■ INPUT DATA:
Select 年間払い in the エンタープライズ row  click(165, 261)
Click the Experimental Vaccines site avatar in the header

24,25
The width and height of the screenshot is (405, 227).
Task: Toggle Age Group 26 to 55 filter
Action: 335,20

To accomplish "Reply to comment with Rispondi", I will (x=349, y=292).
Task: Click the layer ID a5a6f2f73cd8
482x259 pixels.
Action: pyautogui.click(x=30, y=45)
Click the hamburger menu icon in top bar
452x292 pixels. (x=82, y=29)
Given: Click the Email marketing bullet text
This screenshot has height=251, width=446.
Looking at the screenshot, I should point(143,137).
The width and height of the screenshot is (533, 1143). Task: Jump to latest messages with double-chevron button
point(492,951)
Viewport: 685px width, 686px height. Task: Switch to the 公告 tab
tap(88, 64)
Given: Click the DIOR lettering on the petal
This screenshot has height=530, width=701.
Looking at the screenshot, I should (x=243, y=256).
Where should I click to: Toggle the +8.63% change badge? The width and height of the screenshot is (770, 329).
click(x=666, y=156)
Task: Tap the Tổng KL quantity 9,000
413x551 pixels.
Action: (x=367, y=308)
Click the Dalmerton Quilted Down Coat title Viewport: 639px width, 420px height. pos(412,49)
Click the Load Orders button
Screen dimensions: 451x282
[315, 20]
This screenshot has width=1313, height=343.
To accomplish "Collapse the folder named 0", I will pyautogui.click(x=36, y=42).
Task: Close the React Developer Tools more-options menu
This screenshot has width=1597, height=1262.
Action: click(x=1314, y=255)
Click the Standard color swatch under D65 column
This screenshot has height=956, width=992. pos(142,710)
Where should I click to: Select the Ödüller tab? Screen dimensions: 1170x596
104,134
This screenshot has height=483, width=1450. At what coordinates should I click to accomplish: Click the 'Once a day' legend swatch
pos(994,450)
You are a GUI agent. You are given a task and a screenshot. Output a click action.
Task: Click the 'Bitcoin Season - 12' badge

■ ACTION ITEM:
Each entry above is to be transcribed word for word.

■ RESPONSE:
Select 年間払い in the エンタープライズ row  click(165, 261)
Click the Experimental Vaccines site avatar in the header

24,25
The width and height of the screenshot is (405, 227).
Task: Toggle Age Group 26 to 55 filter
Action: 335,20

To accomplish "Reply to comment with Rispondi", I will (x=349, y=292).
Task: Click the layer ID a5a6f2f73cd8
482x259 pixels.
Action: pyautogui.click(x=30, y=45)
Click the hamburger menu icon in top bar
452x292 pixels. (x=82, y=29)
Given: Click the Email marketing bullet text
This screenshot has height=251, width=446.
Looking at the screenshot, I should point(143,137).
The width and height of the screenshot is (533, 1143). Task: Jump to latest messages with double-chevron button
point(492,951)
Viewport: 685px width, 686px height. Task: Switch to the 公告 tab
tap(88, 64)
Given: Click the DIOR lettering on the petal
This screenshot has height=530, width=701.
Looking at the screenshot, I should (x=243, y=256).
Where should I click to: Toggle the +8.63% change badge? The width and height of the screenshot is (770, 329).
click(x=666, y=156)
Task: Tap the Tổng KL quantity 9,000
413x551 pixels.
Action: (x=367, y=308)
Click the Dalmerton Quilted Down Coat title Viewport: 639px width, 420px height. pos(412,49)
Click the Load Orders button
Screen dimensions: 451x282
[315, 20]
This screenshot has width=1313, height=343.
To accomplish "Collapse the folder named 0", I will pyautogui.click(x=36, y=42).
Task: Close the React Developer Tools more-options menu
This screenshot has width=1597, height=1262.
Action: click(x=1314, y=255)
Click the Standard color swatch under D65 column
This screenshot has height=956, width=992. pos(142,710)
Where should I click to: Select the Ödüller tab? Screen dimensions: 1170x596
104,134
This screenshot has height=483, width=1450. At what coordinates should I click to accomplish: Click the 'Once a day' legend swatch
pos(994,450)
You are a GUI agent. You are given a task and a screenshot. Output a click action.
Task: Click the 'Bitcoin Season - 12' badge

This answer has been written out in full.